Chlormadinone prolongs active surveillance, maintains QoL in men with prostate cancer

Audrey Abella
05 Nov 2021
Chlormadinone prolongs active surveillance, maintains QoL in men with prostate cancer

Use of the oral antiandrogen chlormadinone at a low dose led to improvements in persistence rate of active surveillance (AS), PSA* and testosterone levels and prostate volume, and quality of life (QoL) in men with low-risk prostate cancer (PCa), the PROSAS study has shown.

Radical prostatectomy (RP) apparently has better survival benefit than watchful waiting for PCa. However, its invasiveness and postoperative complications (eg, urinary incontinence, erectile dysfunction) are major drawbacks. [N Engl J Med 2014;370:932-942; N Engl J Med 2012;367:203-213]

AS bested RP in improving QoL in men with low-risk PCa. [Qual Life Res 2017;26:1635-1645] AS may also help avoid overtreatment. [Eur Urol 2015;67:44-50; World J Urol 2021;39:2491-2497] These suggest that AS should be considered a first-line treatment alternative rather than aggressive curative therapy in this patient setting after evaluating risk and life expectancy, the researchers said.

A total of 143 men with histologically diagnosed PCa were randomized 1:1 to receive either chlormadinone 50 mg/day or placebo. Apart from those indicated in the study protocol, PCa treatments** were disallowed, as was the use of other antiandrogens, 5αRIs***, or any invasive treatment for BPH#. For those with BPH or difficulty in urination, treatment with α1-blockers and anticholinergics was permitted as needed. [Jpn J Clin Oncol 2021;doi:10.1093/jjco/hyab162]

At 3 years, AS discontinuation rate due to PCa progression was more than twofold higher with placebo vs chlormadinone (49 percent vs 21 percent; hazard ratio [HR], 0.417). This translated to a significantly higher AS persistence rate with chlormadinone vs placebo (76 percent vs 50 percent; p=0.0039). No-cancer-detected rate was also higher with chlormadinone vs placebo (65 percent vs 18 percent).

“These results suggest that antiandrogen therapy with low-dose chlormadinone may prolong AS persistence rate by suppressing PCa progression,” said the researchers.

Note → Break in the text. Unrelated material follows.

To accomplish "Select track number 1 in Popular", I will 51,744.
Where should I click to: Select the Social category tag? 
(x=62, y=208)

Compared with placebo treatment, chlormadinone use led to significant reductions in PSA level throughout month 3 to 36 (p<0.0001), as well as in testosterone level (mean, 2.65 vs 5.42 ng/mL; p<0.0001), prostate volume (mean, 23.7 vs 39.0 mL; p=0.0049), and number of positive cores (mean, 0.5 vs 2.1; p=0.0073) at 3 years.

Chlormadinone also outdid placebo in terms of QoL improvement, as reflected by the higher mean EPIC## urinary summary score with the former vs the latter (94.2 vs 81.5; p=0.0027) at 3 years. A similar trend was seen in the mean EPIC domain-specific subscale scores for function (97.1 vs 86.6; p=0.0161), bother (92.1 vs 77.8; p=0.0030), incontinence (96.1 vs 85.3; p=0.0159), and irritation/obstruction (94.3 vs 81.1; p=0.0038).

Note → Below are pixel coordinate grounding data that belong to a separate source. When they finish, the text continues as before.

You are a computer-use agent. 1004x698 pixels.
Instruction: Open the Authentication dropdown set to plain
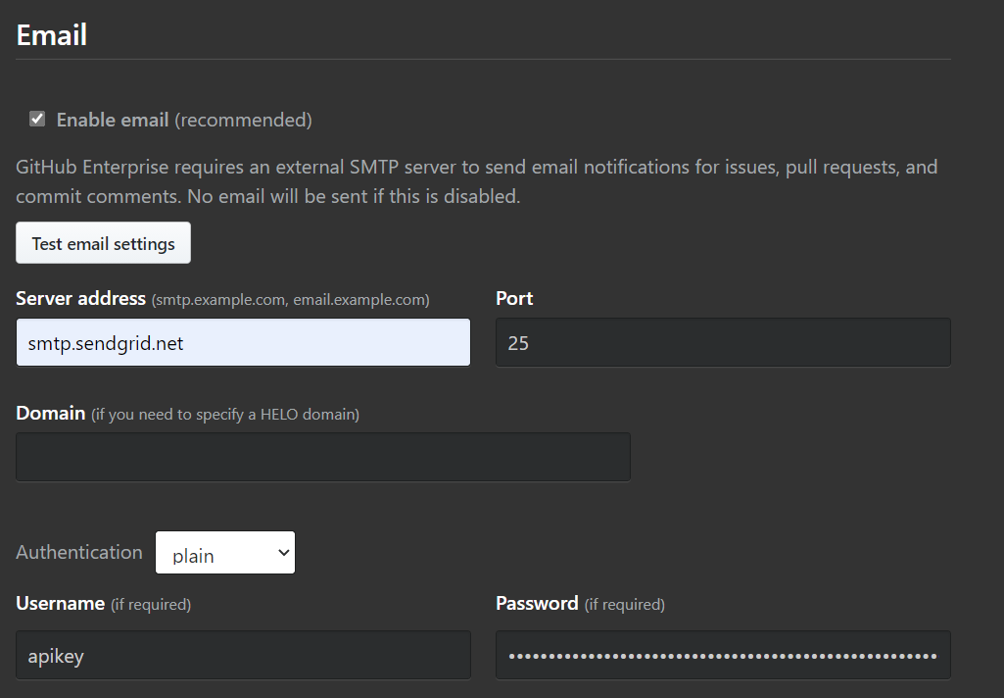(225, 553)
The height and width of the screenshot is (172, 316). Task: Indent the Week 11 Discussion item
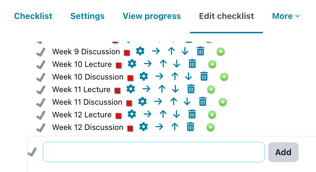tap(158, 102)
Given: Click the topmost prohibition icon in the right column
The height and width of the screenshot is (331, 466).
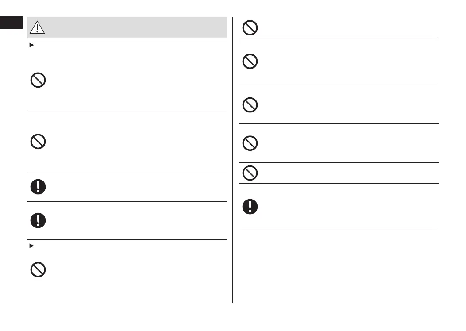Looking at the screenshot, I should coord(250,28).
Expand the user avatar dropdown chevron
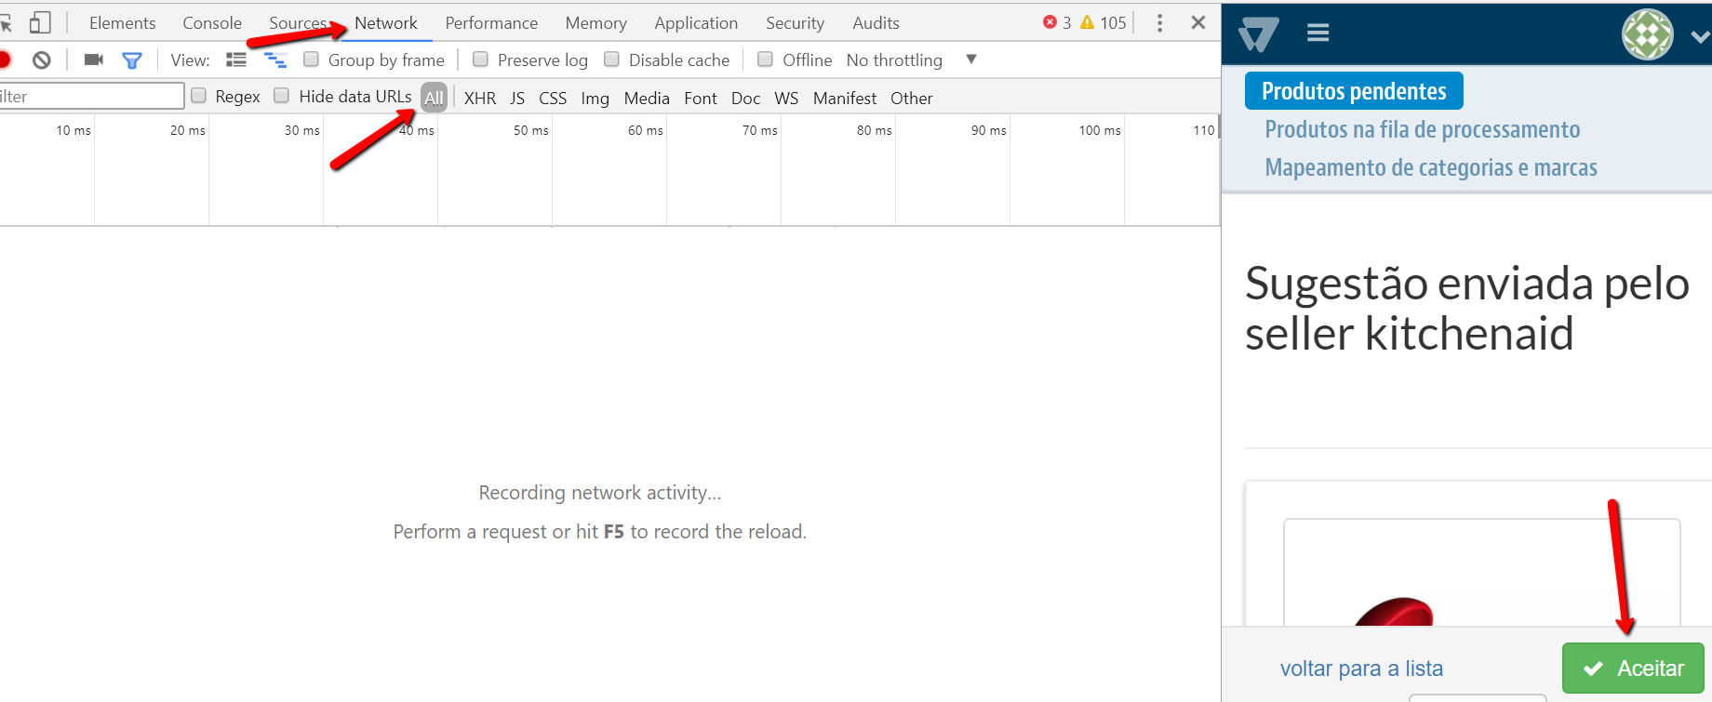 pyautogui.click(x=1699, y=36)
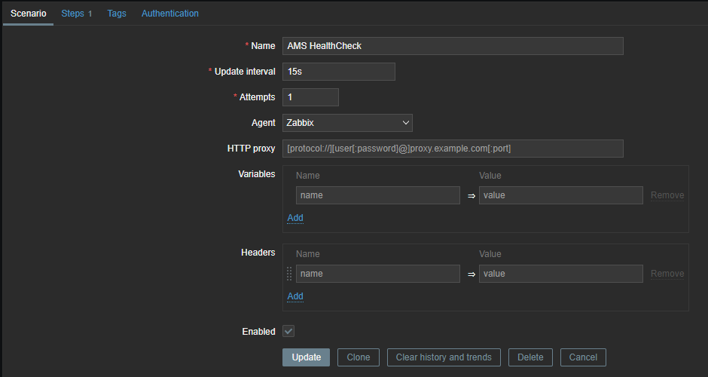Viewport: 708px width, 377px height.
Task: Click Remove in the Variables row
Action: pos(667,195)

“LUTS### has been shown to affect anxiety in PCa patients undergoing AS. [Therefore,] the QoL improvement with chlormadinone may be related to the LUTS improvement because of the reduction in prostate volume,” the researchers explained.

As for the sexual subscale, mean function score was substantially lower with chlormadinone vs placebo at 3 years (6.8 vs 16.3; p=0.0459). “This was due to a decrease in testosterone levels caused by antiandrogen therapy and is a known effect of chlormadinone,” they said.

Compared with placebo, chlormadinone was tied to a higher incidence of adverse events (AEs; 44 percent vs 12 percent) and serious AEs (6 percent vs 1 percent). The most common AE tied to chlormadinone use was constipation (22 percent) and hepatobiliary disorders (10 percent). These findings mirrored the previously reported safety profile of chlormadinone, said the researchers.

“[Taken together,] in this study, administration of chlormadinone showed reduced positive core count, improved urinary QoL, and increased AS persistency in low-risk PCa patients,” said the researchers. “Since AS maintains QoL compared with other treatments, AS prolongation is considered to contribute to the prognosis of PCa patients.”

“[However,] this study only included patients aged ≥65 years with clinical stage T1c, N0, M0 PCa,” the researchers pointed out. Moreover, the effect of chlormadinone on Gleason score, as well as its longer term efficacy and safety, remain unknown. “The results of this study need to be interpreted with these factors in mind,” they said.